§ **Exercise details**
Except for the pictures, retype the records that follow exactly.

*** Dataset records ***

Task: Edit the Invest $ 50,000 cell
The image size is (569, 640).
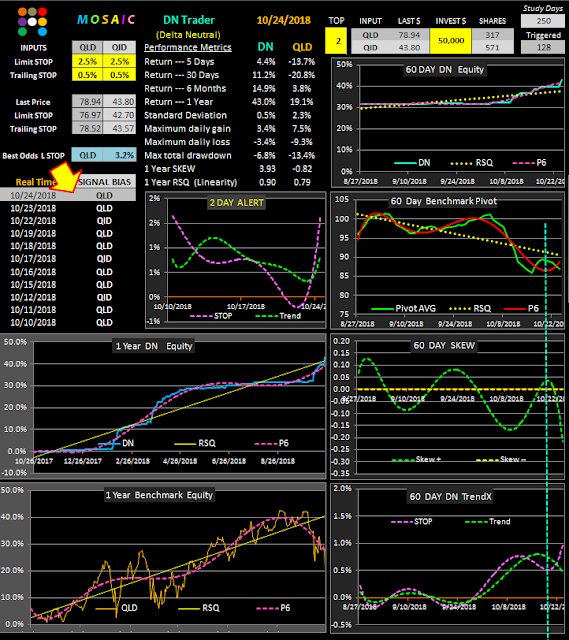Action: click(x=451, y=41)
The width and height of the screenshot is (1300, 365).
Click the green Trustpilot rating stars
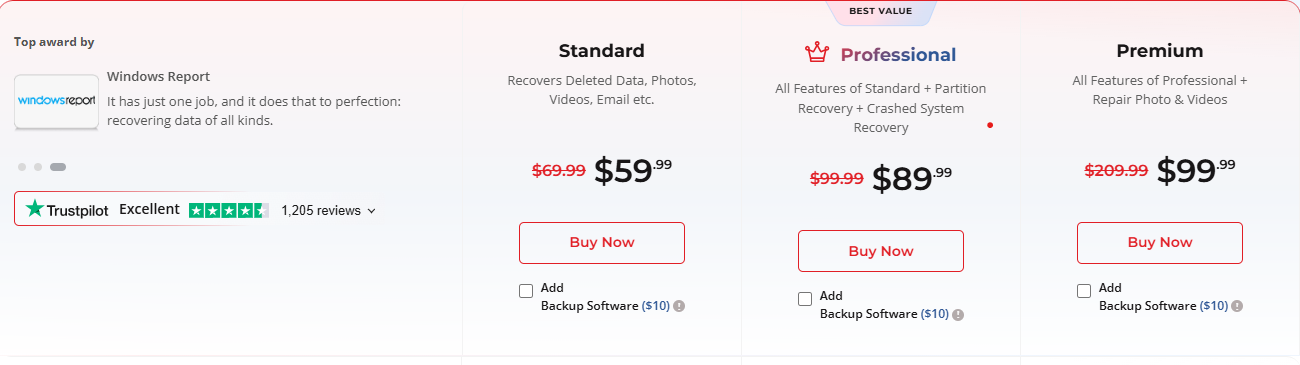click(229, 210)
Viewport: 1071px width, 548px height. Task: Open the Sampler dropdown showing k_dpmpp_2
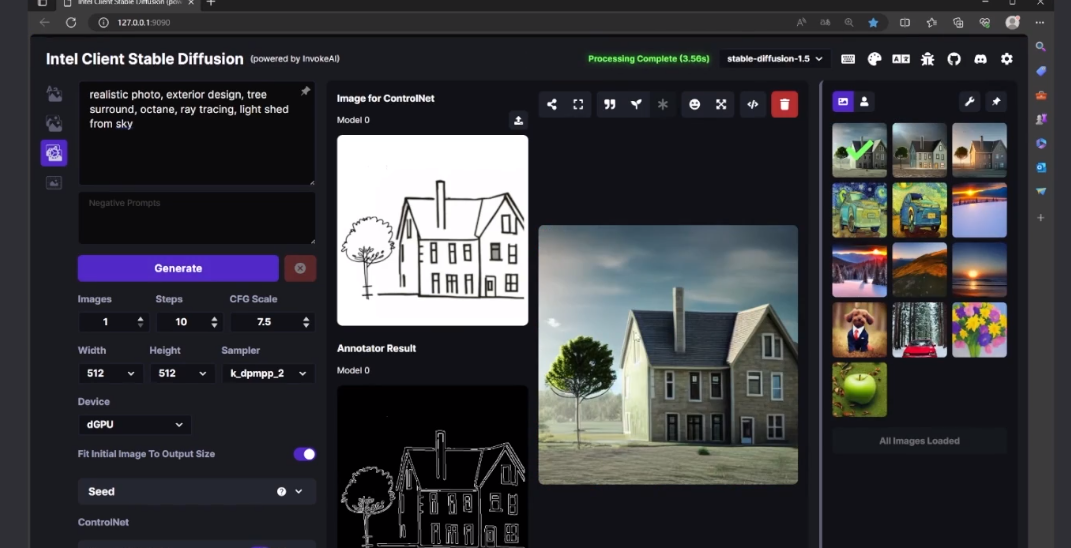[268, 373]
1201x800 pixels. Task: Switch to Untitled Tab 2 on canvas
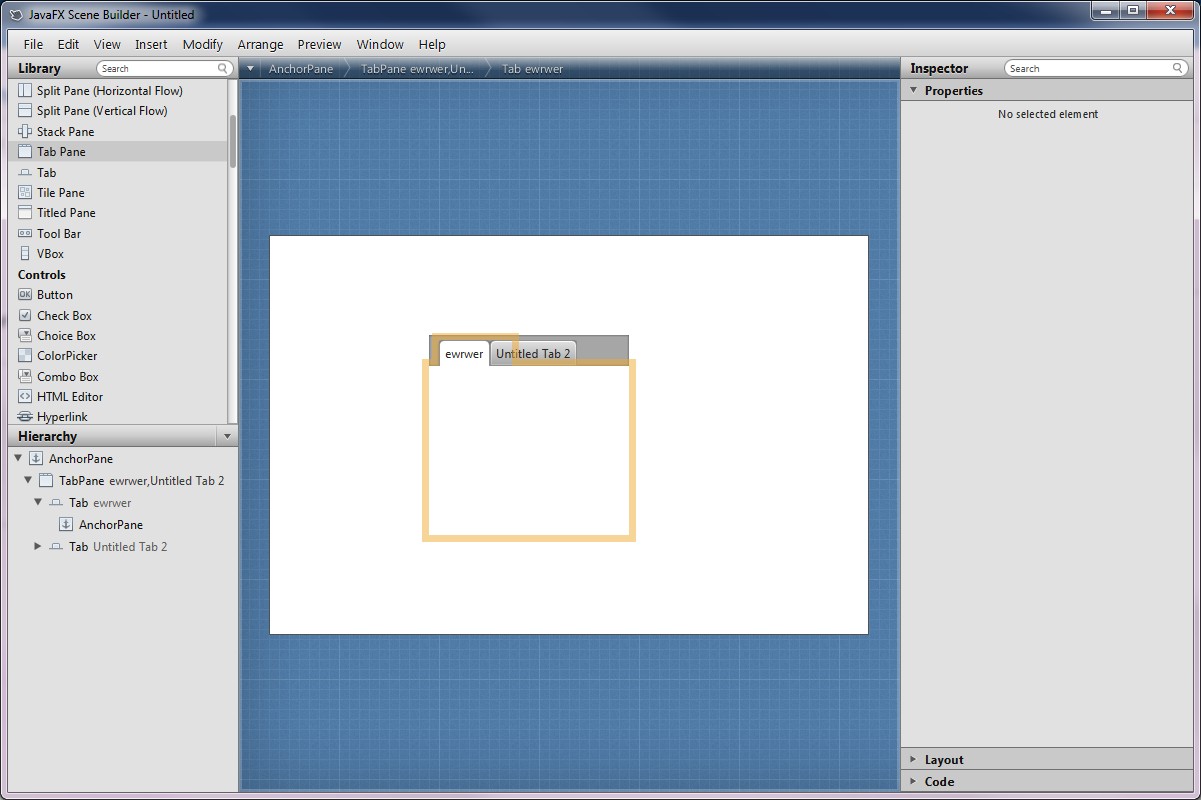(533, 354)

***

§ **Answer space**
Task: Edit the Invest $ 50,000 cell
The image size is (569, 640).
Action: click(x=451, y=41)
The width and height of the screenshot is (1300, 365).
Click the green Trustpilot rating stars
click(229, 210)
Viewport: 1071px width, 548px height. Task: Open the Sampler dropdown showing k_dpmpp_2
[268, 373]
1201x800 pixels. Task: Switch to Untitled Tab 2 on canvas
(533, 354)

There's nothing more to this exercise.